Rapid alterations of DNA sequence and cytosine methylation induced by somatic hybridization between Brassica oleracea L. var. italica and Brassica nigra (L.) Koch

Somatic hybrids were produced between hypocotyl protoplasts of Brassica oleracea L. var. italica (broccoli) and mesophyll protoplasts of B. nigra (black mustard) using polyethylene glycol—mediated protoplast fusion. A total of fifteen somatic hybrids derived from six calli (no. 1, 3, 8, 21, 38 and 44) were obtained. Cytological analysis showed that all the hybrids possessed 2n = 34, the sum of the parental chromosomes and the genomic in situ hybridization analysis revealed their BBCC genome constitutes. Moreover, all the hybrids exhibited different type of meiosis abnormalities, which were more usually observed in pollen mother cells at metaphase II/anaphase II (MII/AII, 16.1–39.6 %) than at metaphase I/anaphase I (MI/AI, 7.8–15.2 %). Simple sequence repeat analysis revealed that all the hybrids showed the same cytoplasmic genome as broccoli. Structure and methylation-variation of the nuclear were investigated by amplified fragment length polymorphism (AFLP) and DNA methylation-sensitive amplification polymorphism (MSAP). Our results indicated that all the hybrids mainly had the AFLP and MSAP banding patterns from the addition of two parents plus some alterations. The incidences of the AFLP polymorphic bands in the hybrids showed a range of 9.8–18.7 % while the DNA methylation alteration in the hybrid no. 38 was 4.07 %. This result suggested that somatic hybridization could induce more DNA sequence changes than methylation alterations in the early stage of allotetraploid hybrids.
##########
▶ Aim of the exercise: According to the abstract on somatic hybridization between broccoli and black mustard, what chromosome number did all the hybrids possess?

(Stored items)
##########
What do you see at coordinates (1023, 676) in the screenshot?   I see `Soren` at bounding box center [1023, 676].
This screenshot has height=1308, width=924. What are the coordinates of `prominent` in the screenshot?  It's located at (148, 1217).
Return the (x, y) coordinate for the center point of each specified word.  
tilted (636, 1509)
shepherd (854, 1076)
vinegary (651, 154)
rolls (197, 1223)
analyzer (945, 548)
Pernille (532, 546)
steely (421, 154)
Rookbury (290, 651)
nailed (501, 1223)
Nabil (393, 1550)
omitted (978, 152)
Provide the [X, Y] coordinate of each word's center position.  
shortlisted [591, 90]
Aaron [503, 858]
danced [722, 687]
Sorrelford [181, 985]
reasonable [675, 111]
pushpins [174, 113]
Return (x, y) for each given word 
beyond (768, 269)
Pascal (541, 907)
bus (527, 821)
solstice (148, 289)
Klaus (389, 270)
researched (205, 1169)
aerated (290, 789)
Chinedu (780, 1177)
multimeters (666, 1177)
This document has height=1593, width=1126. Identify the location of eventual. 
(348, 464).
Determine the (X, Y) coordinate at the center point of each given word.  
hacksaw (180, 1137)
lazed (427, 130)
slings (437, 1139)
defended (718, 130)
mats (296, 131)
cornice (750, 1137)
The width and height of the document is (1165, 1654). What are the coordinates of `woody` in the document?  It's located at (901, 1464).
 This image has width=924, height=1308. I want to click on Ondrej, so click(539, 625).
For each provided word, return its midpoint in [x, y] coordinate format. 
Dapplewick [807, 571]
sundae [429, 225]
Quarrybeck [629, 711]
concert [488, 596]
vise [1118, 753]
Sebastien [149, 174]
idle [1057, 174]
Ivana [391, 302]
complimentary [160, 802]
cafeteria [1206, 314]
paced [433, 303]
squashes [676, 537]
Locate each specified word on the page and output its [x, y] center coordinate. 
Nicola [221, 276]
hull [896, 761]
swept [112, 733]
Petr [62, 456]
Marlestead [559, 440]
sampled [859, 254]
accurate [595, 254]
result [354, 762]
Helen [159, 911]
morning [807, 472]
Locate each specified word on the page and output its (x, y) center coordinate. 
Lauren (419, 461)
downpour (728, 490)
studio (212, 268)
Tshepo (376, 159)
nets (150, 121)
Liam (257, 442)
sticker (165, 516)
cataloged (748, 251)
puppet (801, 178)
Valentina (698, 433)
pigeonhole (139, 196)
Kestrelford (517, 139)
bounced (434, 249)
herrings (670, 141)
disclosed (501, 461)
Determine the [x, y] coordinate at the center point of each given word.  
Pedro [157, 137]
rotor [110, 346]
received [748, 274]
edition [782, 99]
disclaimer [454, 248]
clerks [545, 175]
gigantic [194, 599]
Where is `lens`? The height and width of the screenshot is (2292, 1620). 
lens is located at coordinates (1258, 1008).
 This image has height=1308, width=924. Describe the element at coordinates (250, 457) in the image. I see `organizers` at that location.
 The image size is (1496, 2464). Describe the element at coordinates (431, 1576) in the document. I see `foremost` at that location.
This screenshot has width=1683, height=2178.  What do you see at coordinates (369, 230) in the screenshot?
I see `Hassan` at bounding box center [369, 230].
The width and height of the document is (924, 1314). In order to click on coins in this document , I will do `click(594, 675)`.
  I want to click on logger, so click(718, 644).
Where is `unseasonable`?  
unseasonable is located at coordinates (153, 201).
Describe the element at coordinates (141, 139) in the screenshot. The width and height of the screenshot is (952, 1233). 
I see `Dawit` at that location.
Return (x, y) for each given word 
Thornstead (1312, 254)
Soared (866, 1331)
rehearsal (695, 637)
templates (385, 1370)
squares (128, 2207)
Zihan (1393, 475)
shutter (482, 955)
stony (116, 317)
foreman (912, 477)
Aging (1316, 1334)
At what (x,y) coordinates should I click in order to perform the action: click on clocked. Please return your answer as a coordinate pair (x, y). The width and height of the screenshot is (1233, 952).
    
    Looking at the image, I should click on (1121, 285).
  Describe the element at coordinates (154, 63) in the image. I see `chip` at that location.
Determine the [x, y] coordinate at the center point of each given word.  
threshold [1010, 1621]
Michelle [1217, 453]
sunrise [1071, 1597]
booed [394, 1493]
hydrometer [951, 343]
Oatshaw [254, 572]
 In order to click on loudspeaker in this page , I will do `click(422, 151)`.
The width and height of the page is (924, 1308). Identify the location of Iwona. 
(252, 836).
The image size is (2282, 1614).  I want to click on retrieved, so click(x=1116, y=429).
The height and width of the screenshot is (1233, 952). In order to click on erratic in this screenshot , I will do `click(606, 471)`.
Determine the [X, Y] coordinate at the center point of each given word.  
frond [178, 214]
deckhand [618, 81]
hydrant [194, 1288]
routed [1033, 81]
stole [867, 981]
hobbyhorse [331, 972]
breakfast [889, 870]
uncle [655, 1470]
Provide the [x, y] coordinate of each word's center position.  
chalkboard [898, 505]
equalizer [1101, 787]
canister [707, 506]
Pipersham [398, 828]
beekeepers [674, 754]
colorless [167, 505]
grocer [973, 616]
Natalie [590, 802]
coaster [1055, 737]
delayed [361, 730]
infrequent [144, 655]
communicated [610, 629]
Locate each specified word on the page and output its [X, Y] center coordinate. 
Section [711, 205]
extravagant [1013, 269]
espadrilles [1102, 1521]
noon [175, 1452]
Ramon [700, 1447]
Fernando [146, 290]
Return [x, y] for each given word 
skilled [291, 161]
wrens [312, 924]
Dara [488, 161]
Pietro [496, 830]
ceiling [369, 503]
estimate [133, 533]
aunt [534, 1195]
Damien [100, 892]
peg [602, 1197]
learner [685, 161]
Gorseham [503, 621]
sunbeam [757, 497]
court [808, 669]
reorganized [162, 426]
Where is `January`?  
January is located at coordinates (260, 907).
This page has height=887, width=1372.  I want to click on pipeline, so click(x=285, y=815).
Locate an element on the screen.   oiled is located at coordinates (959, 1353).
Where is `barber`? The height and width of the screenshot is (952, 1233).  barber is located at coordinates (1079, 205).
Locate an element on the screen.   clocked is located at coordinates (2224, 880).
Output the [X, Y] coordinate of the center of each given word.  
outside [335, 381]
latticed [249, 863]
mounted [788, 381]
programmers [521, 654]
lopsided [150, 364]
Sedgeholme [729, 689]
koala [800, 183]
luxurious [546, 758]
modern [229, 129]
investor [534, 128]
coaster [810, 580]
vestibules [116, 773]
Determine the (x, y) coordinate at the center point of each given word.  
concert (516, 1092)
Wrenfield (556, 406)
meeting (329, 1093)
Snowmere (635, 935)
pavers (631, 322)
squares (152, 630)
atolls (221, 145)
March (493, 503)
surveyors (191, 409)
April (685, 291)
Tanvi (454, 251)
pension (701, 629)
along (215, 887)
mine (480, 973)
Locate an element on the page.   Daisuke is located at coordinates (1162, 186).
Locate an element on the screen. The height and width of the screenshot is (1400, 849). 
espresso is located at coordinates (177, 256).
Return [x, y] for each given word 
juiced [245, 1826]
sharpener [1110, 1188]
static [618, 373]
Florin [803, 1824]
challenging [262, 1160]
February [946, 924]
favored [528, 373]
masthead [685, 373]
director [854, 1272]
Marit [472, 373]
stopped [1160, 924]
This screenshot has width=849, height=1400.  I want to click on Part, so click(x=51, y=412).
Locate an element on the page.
##########
▶ Task result: 2n = 34, the sum of the parental chromosomes.